What are the implications of using a patented feature of an open source project?
Even without an explicit grant, distributing a product includes an implied license to use related patents. So even under an open source license with no specific patent clause, a company would have a hard time releasing something open source, then suing users for patent violations for using that same something. (They might still be able to sue for violating those same patents in other ways.)
Its open-source. Maybe patents don't apply? They're not selling anything.
So this is like the GPL for patents?
Is the MIT license considered to come with an implicit patent grant?
The GPL version 3 includes a similar clause. You don't have to give up your patents. You just have to license them to anyone who has rights to use the code from a copyright perspective. If I understand it correctly, this gives the GPL sharper teeth, since someone who violates the GPL not only loses the distribution/derivative rights from the copyright license, but also the patent license.

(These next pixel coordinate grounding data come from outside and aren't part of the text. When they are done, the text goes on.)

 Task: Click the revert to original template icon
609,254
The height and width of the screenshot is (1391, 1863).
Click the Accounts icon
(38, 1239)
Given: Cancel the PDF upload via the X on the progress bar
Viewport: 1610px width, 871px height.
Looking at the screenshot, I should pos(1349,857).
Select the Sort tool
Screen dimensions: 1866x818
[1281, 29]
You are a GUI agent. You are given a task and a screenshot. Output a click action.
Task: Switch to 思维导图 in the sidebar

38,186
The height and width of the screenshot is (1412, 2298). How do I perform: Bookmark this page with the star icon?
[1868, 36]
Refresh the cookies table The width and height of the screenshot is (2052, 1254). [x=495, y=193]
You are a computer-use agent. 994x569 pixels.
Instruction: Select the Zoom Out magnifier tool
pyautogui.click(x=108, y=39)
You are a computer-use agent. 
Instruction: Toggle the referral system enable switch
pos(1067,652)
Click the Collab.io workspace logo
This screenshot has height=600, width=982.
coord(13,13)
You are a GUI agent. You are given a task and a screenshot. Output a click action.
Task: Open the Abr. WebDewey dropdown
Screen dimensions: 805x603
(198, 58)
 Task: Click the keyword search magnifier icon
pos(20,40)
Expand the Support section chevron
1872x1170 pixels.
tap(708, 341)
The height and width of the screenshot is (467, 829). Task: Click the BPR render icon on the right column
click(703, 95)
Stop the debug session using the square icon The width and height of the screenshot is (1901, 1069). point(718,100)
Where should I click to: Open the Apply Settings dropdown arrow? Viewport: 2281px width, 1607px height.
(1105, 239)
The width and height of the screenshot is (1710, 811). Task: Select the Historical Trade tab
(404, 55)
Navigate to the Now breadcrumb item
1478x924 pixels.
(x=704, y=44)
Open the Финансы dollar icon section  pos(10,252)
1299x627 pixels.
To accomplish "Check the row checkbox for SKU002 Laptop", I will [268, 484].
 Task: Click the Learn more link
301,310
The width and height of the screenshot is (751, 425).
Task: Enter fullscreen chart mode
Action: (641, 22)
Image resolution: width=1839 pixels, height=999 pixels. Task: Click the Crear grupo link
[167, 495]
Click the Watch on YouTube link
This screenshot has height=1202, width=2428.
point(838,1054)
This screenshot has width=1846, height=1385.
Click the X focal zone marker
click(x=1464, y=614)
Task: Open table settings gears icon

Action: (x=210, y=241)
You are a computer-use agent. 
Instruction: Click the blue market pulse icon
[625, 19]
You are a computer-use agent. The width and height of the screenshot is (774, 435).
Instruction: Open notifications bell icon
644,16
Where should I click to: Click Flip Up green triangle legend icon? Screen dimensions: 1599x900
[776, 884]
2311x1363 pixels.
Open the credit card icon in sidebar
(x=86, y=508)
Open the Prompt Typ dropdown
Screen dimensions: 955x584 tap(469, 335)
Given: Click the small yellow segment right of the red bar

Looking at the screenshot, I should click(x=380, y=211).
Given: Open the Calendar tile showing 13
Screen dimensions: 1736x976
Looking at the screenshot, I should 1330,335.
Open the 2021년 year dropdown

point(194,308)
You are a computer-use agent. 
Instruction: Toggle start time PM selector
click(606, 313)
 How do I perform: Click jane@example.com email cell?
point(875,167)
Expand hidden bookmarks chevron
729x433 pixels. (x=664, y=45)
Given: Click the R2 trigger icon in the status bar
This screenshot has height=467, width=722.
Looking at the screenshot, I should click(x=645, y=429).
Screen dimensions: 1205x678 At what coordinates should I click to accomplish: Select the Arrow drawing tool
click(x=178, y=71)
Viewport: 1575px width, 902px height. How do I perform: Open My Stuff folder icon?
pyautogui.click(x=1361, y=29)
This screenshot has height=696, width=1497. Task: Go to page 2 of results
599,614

Some lawyers think the language used in the MIT license implies a patent grant limited to the use of the licensed software. They think it would be difficult for the licensor to give a license on the software from one hand, and claim a patent infringement on the same software from the other hand, but as far as I know, this was never tested in court.
The BSD license does not contain a patent grant, so it's technically possible that you'll have to pay to use this software in the future even though it's under the BSD license. I'd really like to see a switch to the Apache license, which does contain a patent grant.
FOSS does not magically circumvent patents.